TO DO -
Set down, please, the line that contains "1545x869 pixels." and every line that follows it to the end of the records, exactly; do not include pictures.

PROVIDED ENTRIES -
Content starts
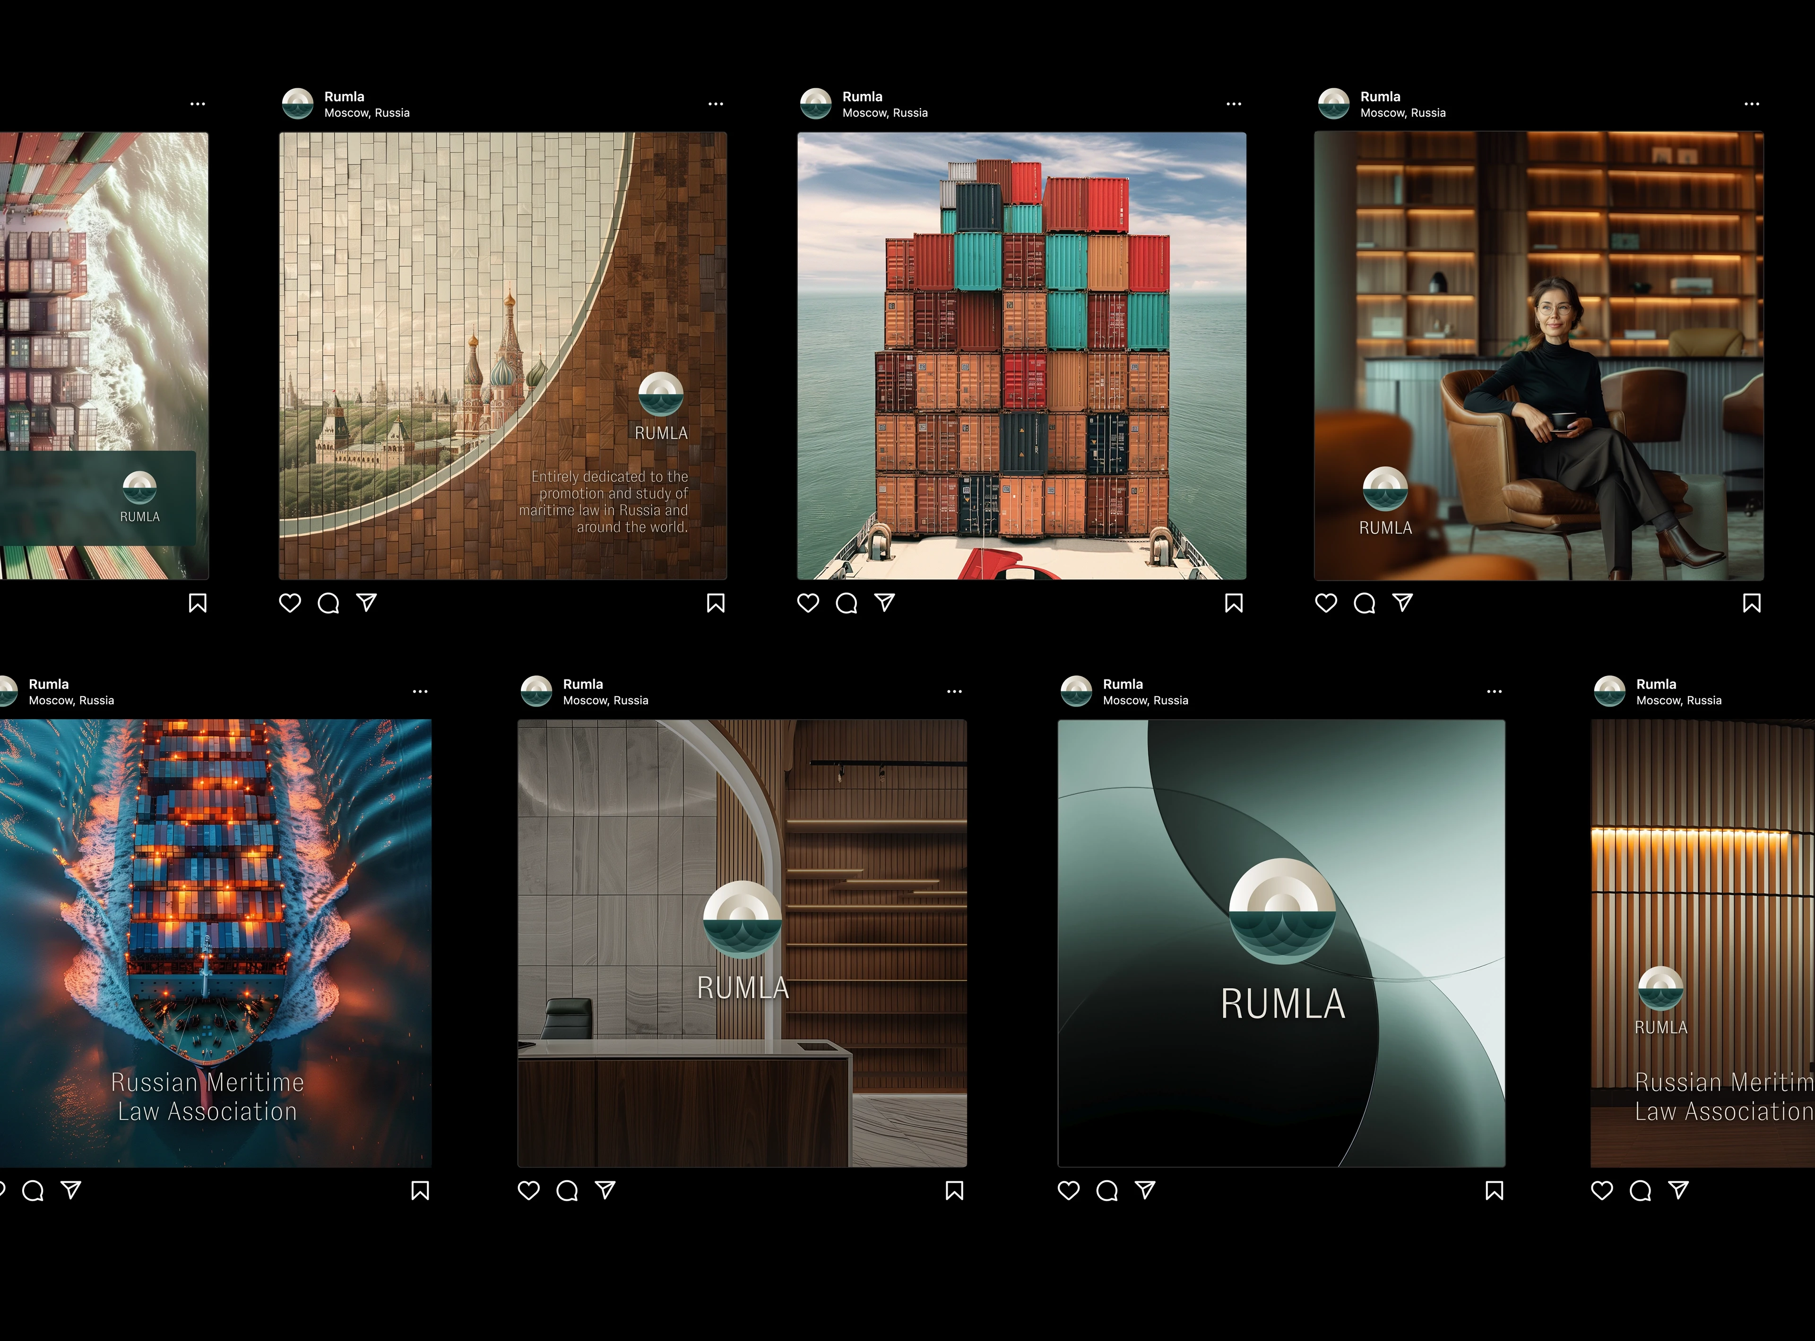Image resolution: width=1815 pixels, height=1341 pixels.
Task: Open three-dot menu above night ship post
Action: 420,692
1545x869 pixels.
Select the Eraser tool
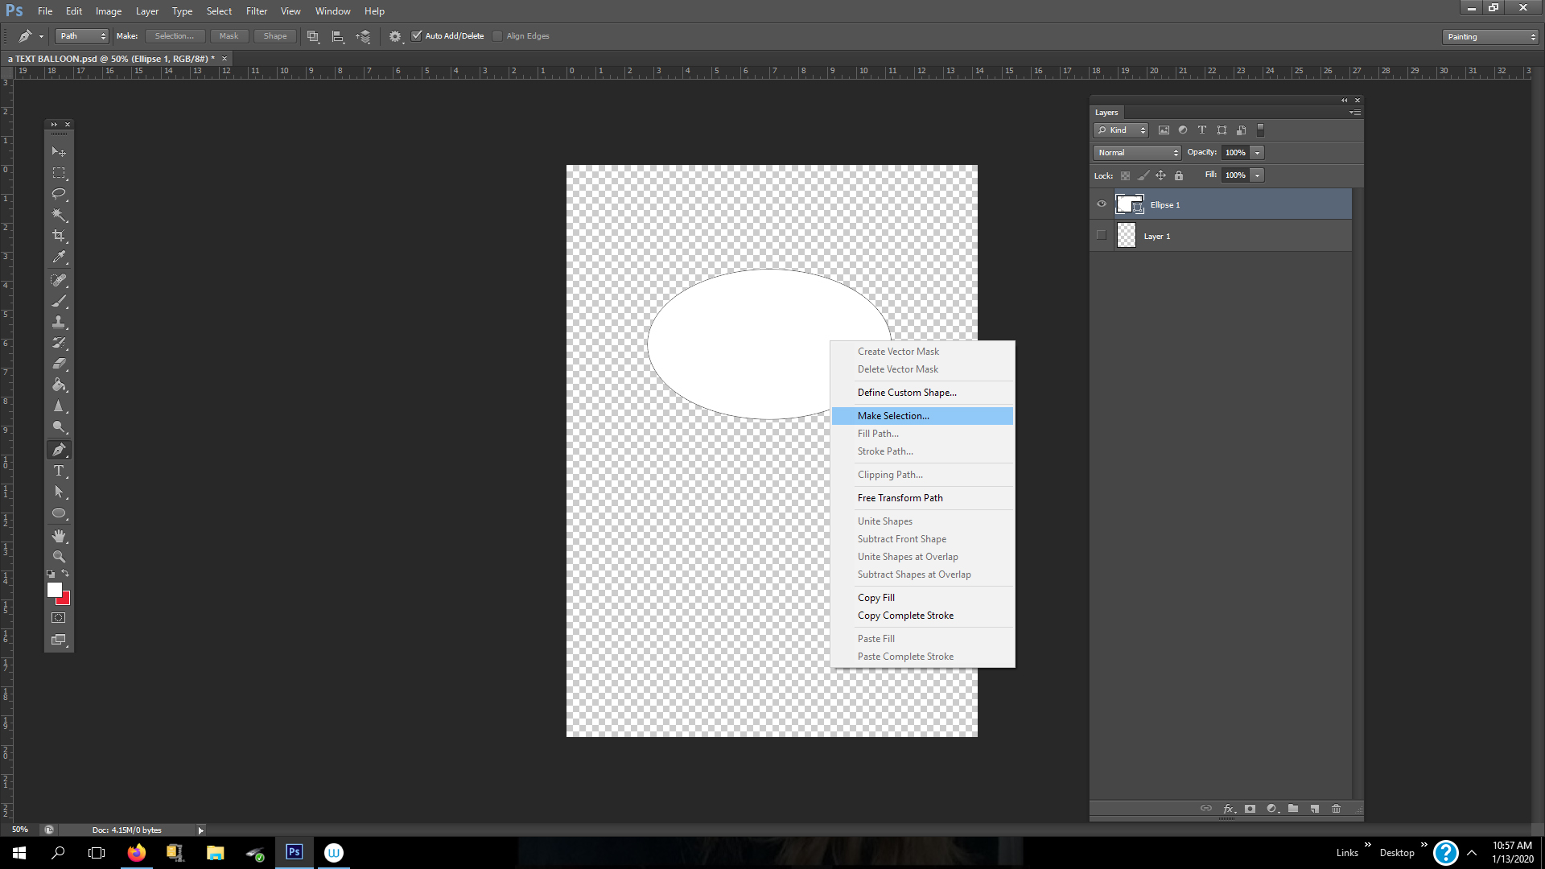pyautogui.click(x=59, y=363)
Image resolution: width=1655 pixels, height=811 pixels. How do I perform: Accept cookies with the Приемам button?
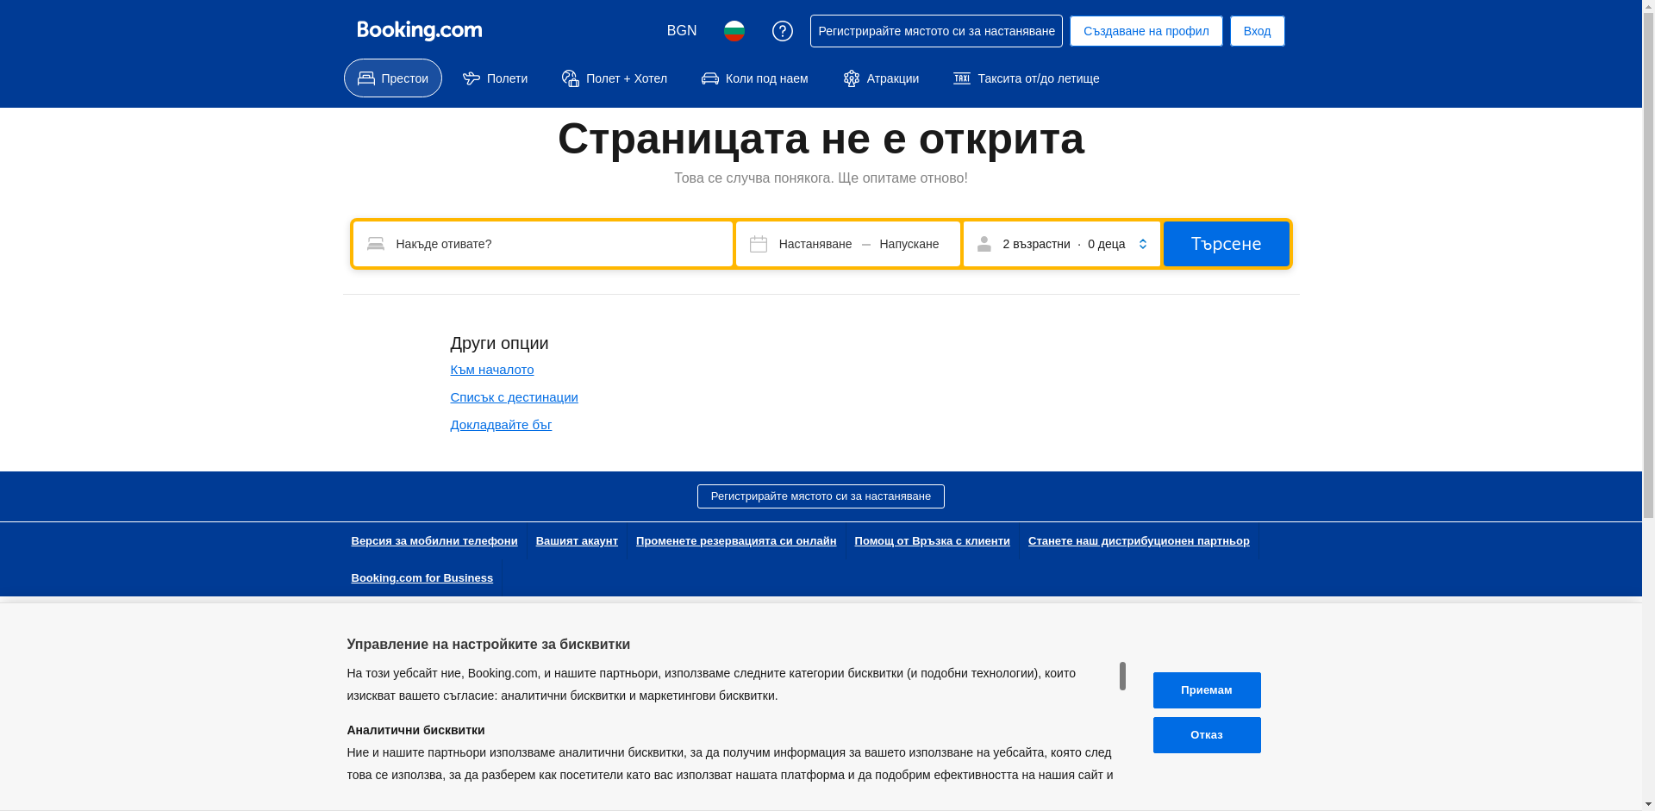(1206, 689)
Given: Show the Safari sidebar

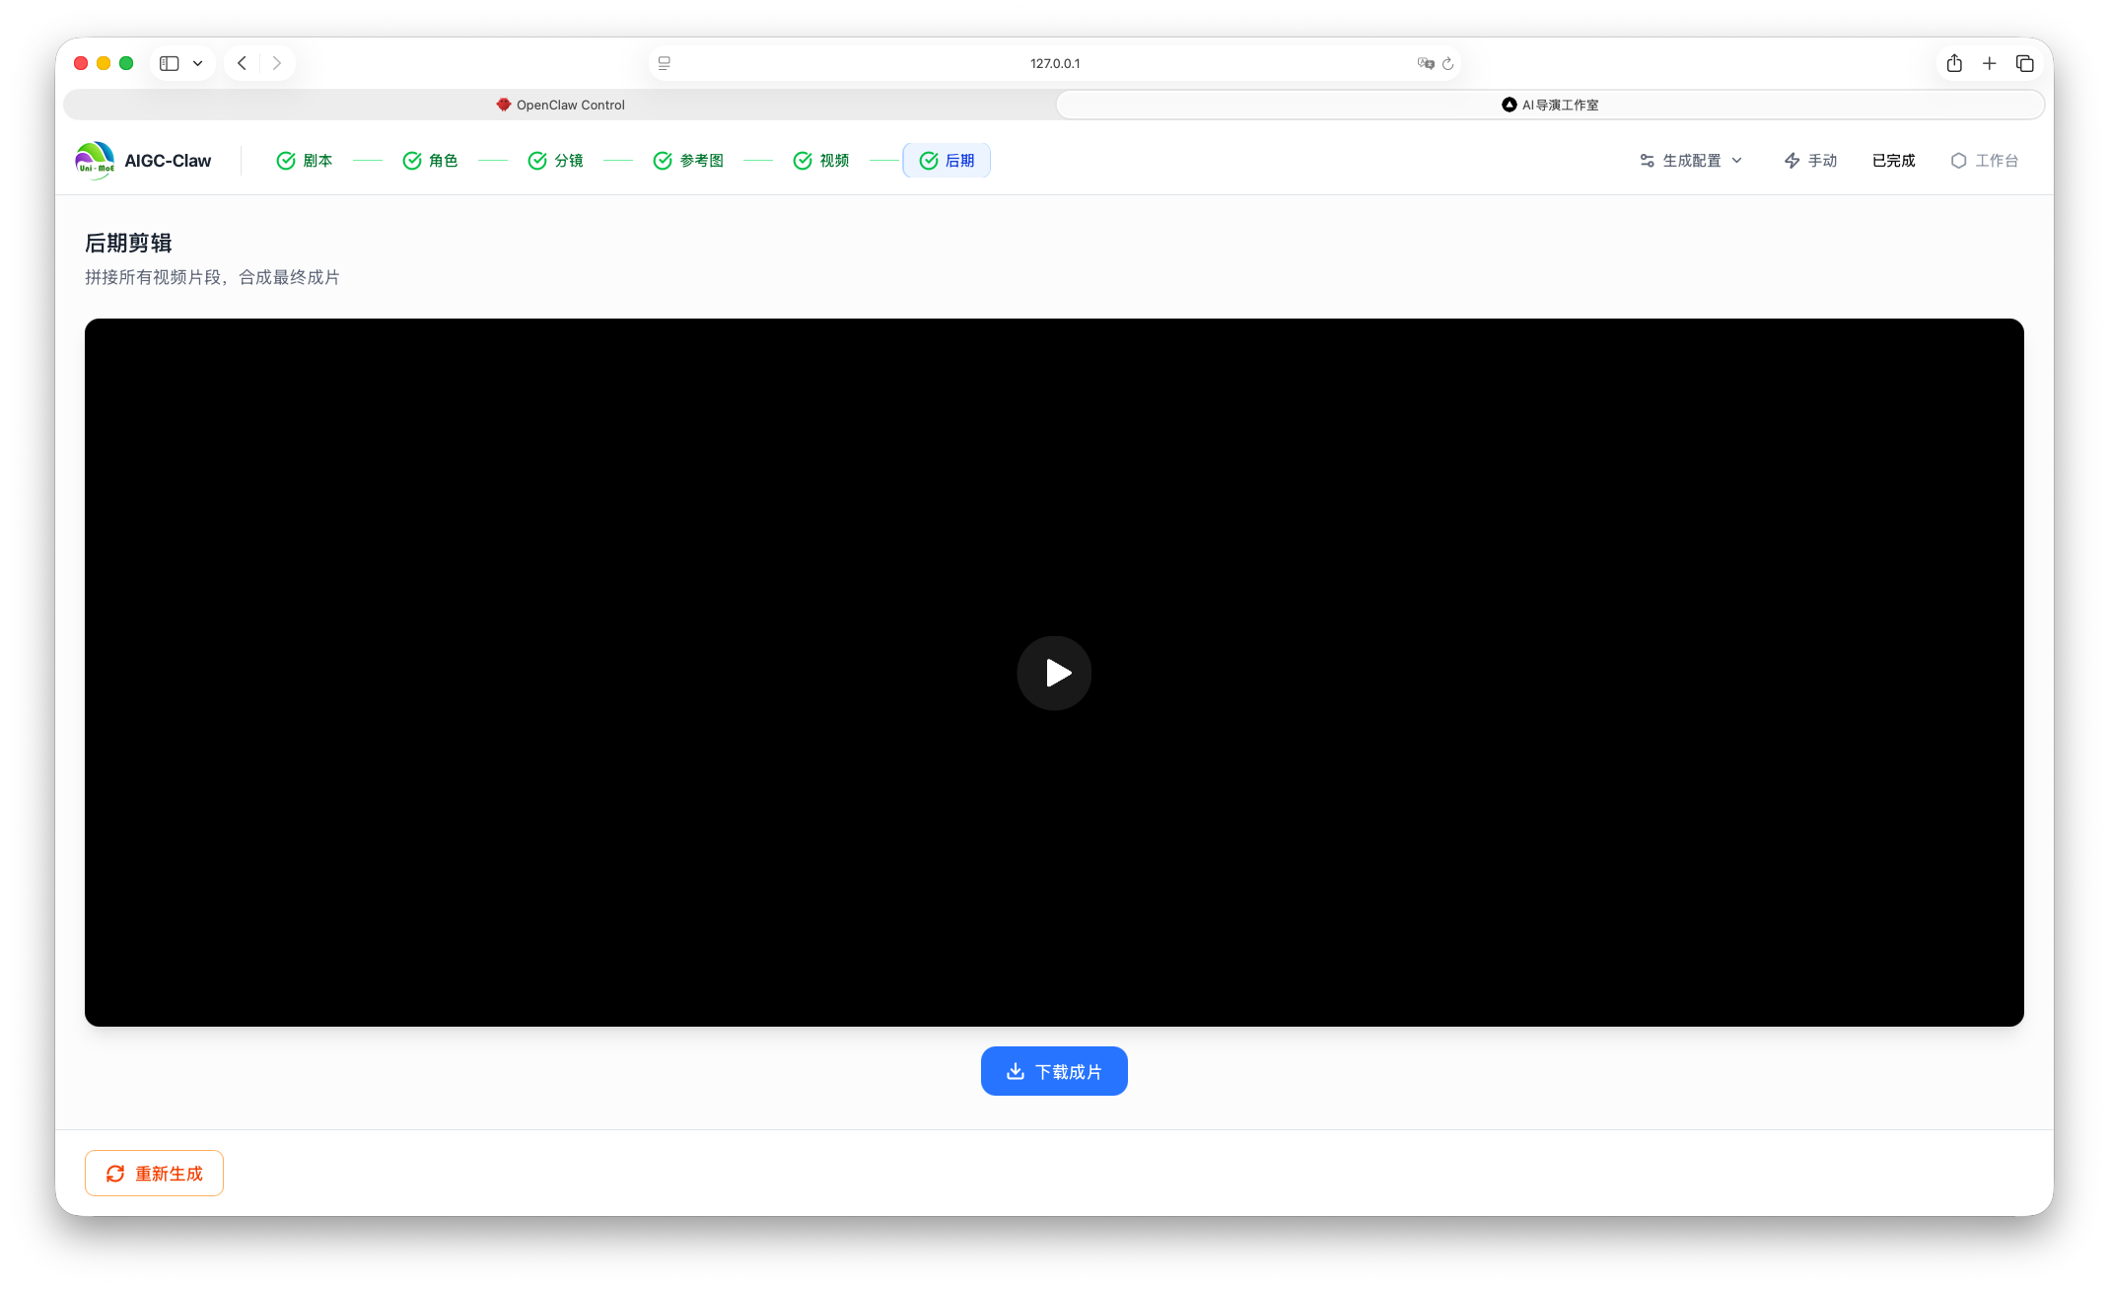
Content ends
TASK RESPONSE -
1545x869 pixels.
Select the Eraser tool
pyautogui.click(x=59, y=363)
Image resolution: width=1655 pixels, height=811 pixels. How do I perform: Accept cookies with the Приемам button?
(1206, 689)
Given: Show the Safari sidebar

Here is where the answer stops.